STORY & PHOTOS BY DUSTIN SILVEY

Wham! My canoe slams into a boulder the size of a house. My body is forced to one side of the boat and I lean in with as much force as I can muster to regain my balance.These class III rapids continue to push and pull my boat around, doing their best to dump me into the icy river. I regain control just in time for the two-foot step at the bottom of the rapids, where I eddy-out to a safe spot and wait for the rest of team to follow through.

The Manigotagan River, located in central Manitoba, is mostly a class I/II river (with one class III rapid); ideal for people wishing to improve their paddling skills. The river, which translates to “Bad Throat” in Ojibwe, is located about 150 kilometres northeast of Winnipeg and flows from the tip of Nopiming Provincial Park through Manigotagan River Provincial Park, draining into Lake Winnipeg at the community of Manigotagan.

Several class II rapids keep paddlers on their toes while they meander through variable landscapes. Long corridors created by opposing sheer rock faces topped with jack pines line the river. Further downriver, balsam poplar, green ash and elderberry hug the watercourse, witnessing each boat’s successes and failures as we pass.

photoDustin Silvey

For almost 70 kilometres, we paddle the Manigotagan River with little stress or fear of tipping. Small swifts are our biggest concern as we slowly dodge the odd rock, each of us laughing and singing songs by the Ontario band, The Arrogant Worms. Moose and beavers watch us from the shoreline. Every so often we encounter one of the five class II rapids that dot the Manigotagan. This means a little scouting and sometimes even a short portage down the trails that run beside each of the class II and class III sections.

photoDustin Silvey

Manitoba is a wilderness of excess. For the majority of our paddling trip, the sun roasts our bodies and minds. The Manigotagan River runs entirely within the Superior Province of the Canadian Shield. Massive metamorphic rock outcrops make for easy campsites but they also reflect heat and offer little shade. The sun beats down on us, and the temperatures at the campsites push 40 degrees Celsius most days, requiring frequent cool-offs in the many waterfalls.

One day, the scorching sun is interrupted as dark clouds roll in at a calm section of the river. Rain pours down. I sit back, open my mouth and enjoy the cool water on my skin, hair and face. However, my relief is disrupted by the bite of a deer fly. Then another bites me, and another and another. I remember what hot sun is good for—keeping the bugs away.

While running a rapid just after the rain had stopped, I pull my paddle out of the water to swat at a fly and lose control of my boat as it smacks into a small rock.
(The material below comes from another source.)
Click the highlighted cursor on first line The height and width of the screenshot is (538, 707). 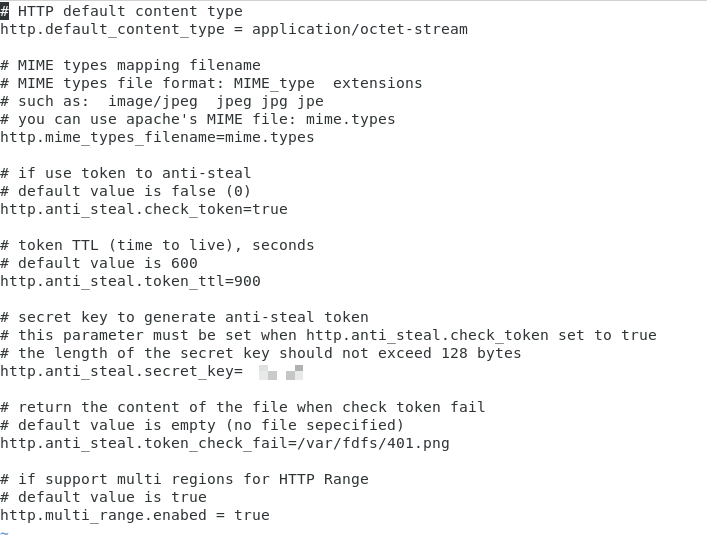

Frustrated with my own stupidity, I yearn for the return of the sun. And I don’t have to wait long—the ball of fire comes blazing back and sends the bugs fleeing to their shady nooks in the Shield.
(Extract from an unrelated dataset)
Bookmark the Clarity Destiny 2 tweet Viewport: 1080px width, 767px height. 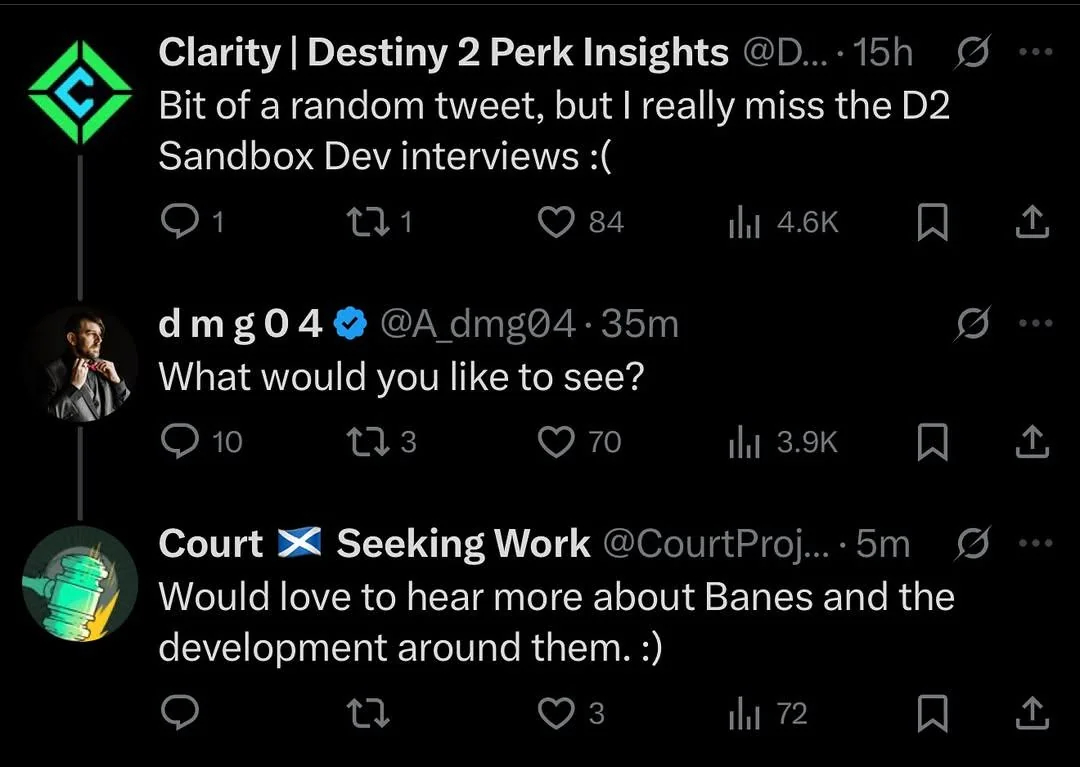click(x=932, y=222)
One evening, while telling stories around the camp stove as the sun sets, we hear a loud slap on the water. A nearby beaver is not impressed with our choice of campsite and is slapping its tail in agitation. One member of our team jumps in a boat to get a closer look and the beaver circles him inquisitively. Since the creation of the Manigotagan River Provincial Park in 2004, this area of Canada has been left relatively untouched by humans, and the animals are curious rather than fearful. After nosing around the boat for a while, the beaver swims back to one of the several lodges that dot the area. Late into the night, the beaver continues to slap his tail, reminding us this is his home, and we are only guests.

photoDustin Silvey

Trip Planner

Getting There: The start of the Manigotagan River is at Quesnel Lake in Nopiming Provincial Park, which is about a four-hour drive northeast from Winnipeg. The last hour of the drive is on a rough dirt road. It is accessible by car, but drive slowly and be sure to have a spare tire in the trunk.
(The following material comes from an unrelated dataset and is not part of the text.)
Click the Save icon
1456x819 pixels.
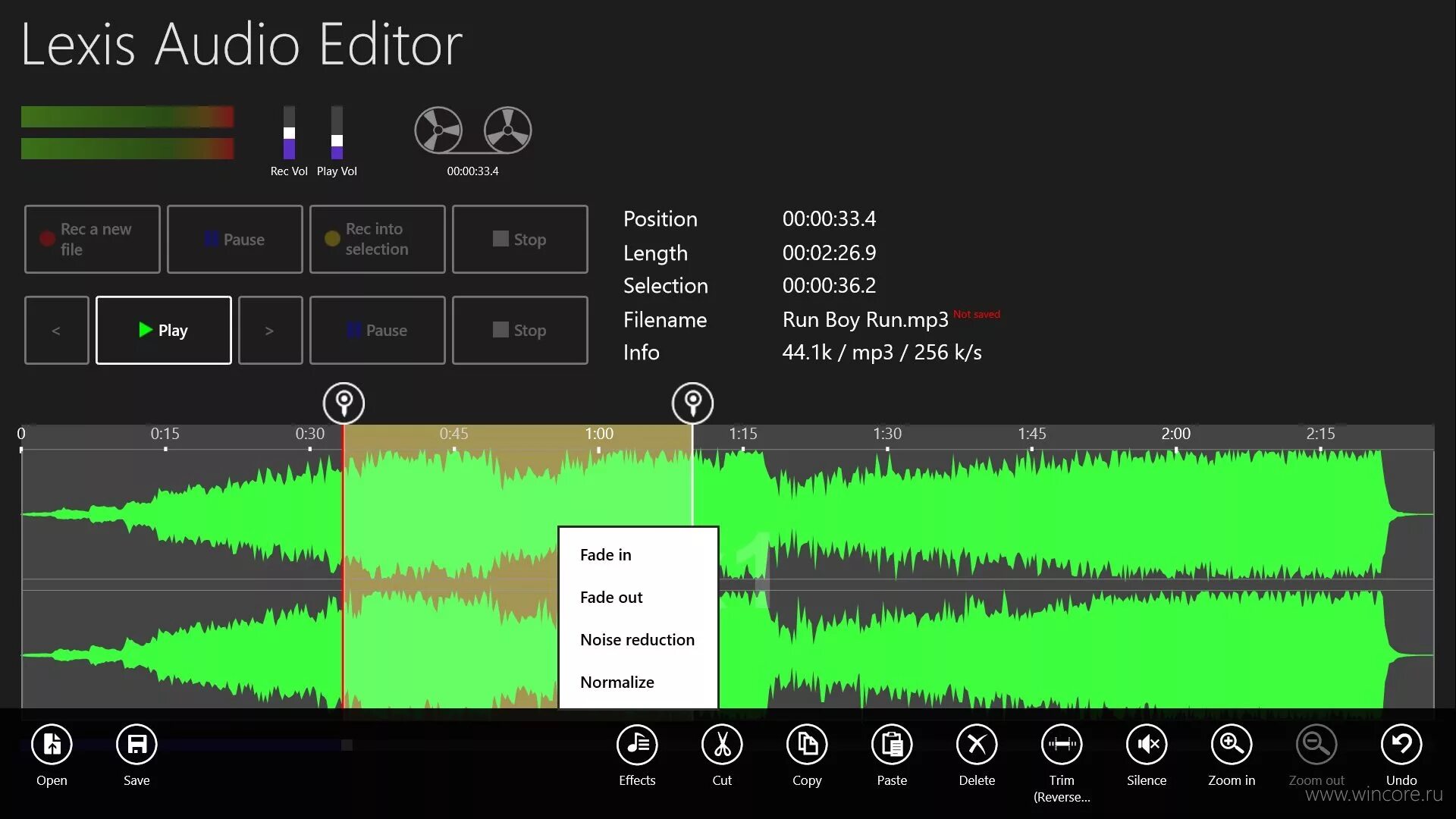point(136,745)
Where to Stay: The two best campsites on the Manigotagan River are Sand River Falls (KM 35) and Charles Falls (KM 25). Sand River Falls can fill up in the summer months so try to get an early start if you are planning to camp there. You’ll find an excellent class II rapid, so it’s worth arriving early if you’d like to score some practice runs. Charles Falls has a fantastic pool at the bottom of the falls which makes for a good place to cool down.

Plan Your Trip: There is only one guiding company currently running trips on the Manigotagan River: Twin River Travel. They offer a five-night trip and supply all meals, boats and gear. From $1,100 per person.